Chi intende far valere la sussistenza di un rapporto di lavoro subordinato nei casi in cui lo stesso sia, astrattamente, cumulabile, con quello di amministratore, socio o presidente, ha l’obbligo di fornire la prova che il proprio vincolo, nonostante la carica sociale rivestita, è sottoposto al potere ed al controllo dell’organo di amministrazione societario. Ovviamente, per acclarare la sussistenza del vincolo di subordinazione, occorrerà valutare una serie di elementi tipici della stessa come, ad esempio:
- La periodicità e la determinatezza della retribuzione;
- L‘impegno lavorativo con uno sguardo, se possibile, all’orario contrattuale, se previsto
- L’assenza di rischio in capo al lavoratore
- L’assenza di una organizzazione imprenditoriale;
- La distinzione tra le somme corrisposte a titolo di retribuzione e quelle provenienti dai proventi di natura societaria (Cass. n. 5886/2012);
- La gestione del rapporto come subordinato, desumibile dalla fruizione delle ferie, dalla gestione degli stati di morbilità, dei permessi, ecc.;
- L’assunzione con la qualifica di dirigente (se il rapporto è di qualifica dirigenziale) con il conferimento dell’incarico da parte dell’organo amministrativo ed il conseguente assoggettamento al potere direttivo, pur se lo stesso, avvenga in maniera attenuata o lieve, la caratterizzazione delle mansioni che sono diverse da quelle proprie della carica rivestita.

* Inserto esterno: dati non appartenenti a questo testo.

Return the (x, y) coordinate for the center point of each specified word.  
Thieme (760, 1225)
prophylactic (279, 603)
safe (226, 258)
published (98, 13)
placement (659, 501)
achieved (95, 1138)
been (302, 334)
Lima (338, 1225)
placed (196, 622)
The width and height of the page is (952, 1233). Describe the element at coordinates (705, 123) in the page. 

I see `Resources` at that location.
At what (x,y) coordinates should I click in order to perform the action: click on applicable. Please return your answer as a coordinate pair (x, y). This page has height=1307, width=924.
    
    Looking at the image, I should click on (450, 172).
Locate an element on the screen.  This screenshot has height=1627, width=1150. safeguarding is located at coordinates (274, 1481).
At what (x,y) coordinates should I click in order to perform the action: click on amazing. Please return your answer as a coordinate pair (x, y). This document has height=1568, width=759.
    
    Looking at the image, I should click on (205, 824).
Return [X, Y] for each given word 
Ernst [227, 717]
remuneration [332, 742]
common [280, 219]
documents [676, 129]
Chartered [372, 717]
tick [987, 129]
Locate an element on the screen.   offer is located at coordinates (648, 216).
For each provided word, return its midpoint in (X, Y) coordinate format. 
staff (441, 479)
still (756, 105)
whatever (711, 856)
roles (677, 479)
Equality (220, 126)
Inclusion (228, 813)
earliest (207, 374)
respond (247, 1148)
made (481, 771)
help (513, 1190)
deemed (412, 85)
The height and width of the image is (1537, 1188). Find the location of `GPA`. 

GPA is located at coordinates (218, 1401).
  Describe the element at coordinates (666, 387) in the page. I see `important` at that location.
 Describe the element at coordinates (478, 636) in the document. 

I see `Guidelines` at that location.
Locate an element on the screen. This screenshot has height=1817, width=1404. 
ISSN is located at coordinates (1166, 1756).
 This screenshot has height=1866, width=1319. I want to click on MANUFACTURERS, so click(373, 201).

Nel caso in cui non sussista alcuna formalizzazione di incarico dirigenziale e “risulti l’esercizio diretto della gestione della società in ragione della immedesimazione organica, ricorda la Cassazione con la sentenza n, 18414/2013),” è necessario, ai fini della distinzione dei due ruoli, distinguere un qualcosa di più da “scovare” nella specifica caratterizzazione delle mansioni svolte, sia pure in un contesto ove la discrezionalità ed i poteri di iniziativa sono molto ampi.
Nella sostanza, a conclusione di questa breve riflessione si può affermare che la coesistenza tra i due ruoli sia possibile a meno che il presidente, l’amministratore o il socio non sia “dipendente di se stesso”.